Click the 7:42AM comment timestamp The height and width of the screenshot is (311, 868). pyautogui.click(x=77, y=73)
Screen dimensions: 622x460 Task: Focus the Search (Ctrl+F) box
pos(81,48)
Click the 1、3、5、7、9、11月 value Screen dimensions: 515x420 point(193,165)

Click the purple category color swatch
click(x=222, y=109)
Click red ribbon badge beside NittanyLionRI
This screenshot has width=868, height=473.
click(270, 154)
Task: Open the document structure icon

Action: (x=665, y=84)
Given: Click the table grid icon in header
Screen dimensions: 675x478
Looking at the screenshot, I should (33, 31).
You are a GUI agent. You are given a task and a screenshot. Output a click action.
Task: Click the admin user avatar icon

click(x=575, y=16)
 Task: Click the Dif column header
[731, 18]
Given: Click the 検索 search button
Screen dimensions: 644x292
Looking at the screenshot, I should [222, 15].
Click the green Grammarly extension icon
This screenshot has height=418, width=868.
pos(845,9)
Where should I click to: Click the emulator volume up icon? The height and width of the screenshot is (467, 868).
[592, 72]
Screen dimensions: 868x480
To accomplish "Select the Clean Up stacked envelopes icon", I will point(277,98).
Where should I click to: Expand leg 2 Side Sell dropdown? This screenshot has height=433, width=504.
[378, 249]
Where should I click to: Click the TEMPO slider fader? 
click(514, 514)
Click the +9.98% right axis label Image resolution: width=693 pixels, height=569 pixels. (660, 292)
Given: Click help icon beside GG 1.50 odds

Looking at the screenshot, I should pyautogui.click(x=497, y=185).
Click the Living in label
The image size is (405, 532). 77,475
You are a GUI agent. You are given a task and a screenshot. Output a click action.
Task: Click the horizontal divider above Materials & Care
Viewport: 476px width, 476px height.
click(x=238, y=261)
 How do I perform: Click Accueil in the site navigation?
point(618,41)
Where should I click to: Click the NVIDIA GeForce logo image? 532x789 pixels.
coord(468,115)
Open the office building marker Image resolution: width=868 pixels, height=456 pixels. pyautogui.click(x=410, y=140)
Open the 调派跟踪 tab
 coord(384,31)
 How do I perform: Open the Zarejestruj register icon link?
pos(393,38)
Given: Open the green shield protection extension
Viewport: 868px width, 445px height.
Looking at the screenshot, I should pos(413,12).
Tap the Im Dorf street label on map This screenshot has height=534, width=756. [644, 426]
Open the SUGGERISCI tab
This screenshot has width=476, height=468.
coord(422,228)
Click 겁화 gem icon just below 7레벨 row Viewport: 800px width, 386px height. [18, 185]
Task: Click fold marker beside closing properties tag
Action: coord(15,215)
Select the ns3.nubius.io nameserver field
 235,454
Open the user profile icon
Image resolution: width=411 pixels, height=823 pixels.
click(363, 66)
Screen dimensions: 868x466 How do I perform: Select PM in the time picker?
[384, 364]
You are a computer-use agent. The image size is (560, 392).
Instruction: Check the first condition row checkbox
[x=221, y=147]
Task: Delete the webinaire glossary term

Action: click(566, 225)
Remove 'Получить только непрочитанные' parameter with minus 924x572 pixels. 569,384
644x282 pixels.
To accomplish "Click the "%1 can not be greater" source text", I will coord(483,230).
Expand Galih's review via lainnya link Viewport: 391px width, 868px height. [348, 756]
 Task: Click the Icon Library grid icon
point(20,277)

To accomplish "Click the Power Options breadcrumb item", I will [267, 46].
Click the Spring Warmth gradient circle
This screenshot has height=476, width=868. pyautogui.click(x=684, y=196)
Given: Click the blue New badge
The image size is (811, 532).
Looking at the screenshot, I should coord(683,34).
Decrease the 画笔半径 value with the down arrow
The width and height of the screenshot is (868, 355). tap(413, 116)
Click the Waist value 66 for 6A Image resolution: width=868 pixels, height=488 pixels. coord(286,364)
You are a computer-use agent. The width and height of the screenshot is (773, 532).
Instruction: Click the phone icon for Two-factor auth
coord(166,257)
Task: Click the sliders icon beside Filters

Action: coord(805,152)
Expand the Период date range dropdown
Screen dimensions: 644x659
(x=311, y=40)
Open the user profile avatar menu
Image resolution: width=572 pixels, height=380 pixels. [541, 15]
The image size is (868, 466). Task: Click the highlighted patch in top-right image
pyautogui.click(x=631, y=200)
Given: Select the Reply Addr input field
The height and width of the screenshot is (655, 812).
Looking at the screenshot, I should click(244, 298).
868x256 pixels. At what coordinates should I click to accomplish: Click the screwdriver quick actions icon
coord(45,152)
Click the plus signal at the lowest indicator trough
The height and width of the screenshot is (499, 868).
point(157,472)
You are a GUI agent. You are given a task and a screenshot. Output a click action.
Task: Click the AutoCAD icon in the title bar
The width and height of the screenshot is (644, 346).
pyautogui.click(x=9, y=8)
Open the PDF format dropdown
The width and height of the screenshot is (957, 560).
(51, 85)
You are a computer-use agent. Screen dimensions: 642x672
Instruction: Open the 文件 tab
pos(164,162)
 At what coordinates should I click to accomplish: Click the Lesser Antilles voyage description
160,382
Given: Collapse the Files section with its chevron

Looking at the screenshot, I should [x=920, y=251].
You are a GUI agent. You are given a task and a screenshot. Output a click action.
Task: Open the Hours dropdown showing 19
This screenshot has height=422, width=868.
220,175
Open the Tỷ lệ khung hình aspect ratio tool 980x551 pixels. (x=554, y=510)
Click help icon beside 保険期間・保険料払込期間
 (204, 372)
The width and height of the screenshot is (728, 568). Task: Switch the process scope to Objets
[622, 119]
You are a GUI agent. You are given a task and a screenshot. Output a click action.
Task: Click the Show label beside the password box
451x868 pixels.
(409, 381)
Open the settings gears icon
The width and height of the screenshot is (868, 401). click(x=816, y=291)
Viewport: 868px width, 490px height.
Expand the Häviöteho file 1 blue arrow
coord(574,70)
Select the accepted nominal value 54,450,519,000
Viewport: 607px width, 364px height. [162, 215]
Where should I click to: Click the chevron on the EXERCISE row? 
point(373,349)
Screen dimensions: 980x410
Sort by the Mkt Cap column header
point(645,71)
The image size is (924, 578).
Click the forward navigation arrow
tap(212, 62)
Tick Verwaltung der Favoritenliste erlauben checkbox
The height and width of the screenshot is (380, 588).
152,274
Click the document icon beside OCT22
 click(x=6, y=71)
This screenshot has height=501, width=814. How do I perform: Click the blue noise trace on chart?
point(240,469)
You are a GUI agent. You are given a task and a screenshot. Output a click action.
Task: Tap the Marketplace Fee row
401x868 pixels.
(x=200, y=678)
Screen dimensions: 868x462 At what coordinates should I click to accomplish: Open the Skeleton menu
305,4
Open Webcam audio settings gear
::::
→ WHAT THIS TASK INVOLVES: Each line above that contains the word "badge" should be returned.

→ COMPLETED TASK:
Click red ribbon badge beside NittanyLionRI
Given: Click the blue New badge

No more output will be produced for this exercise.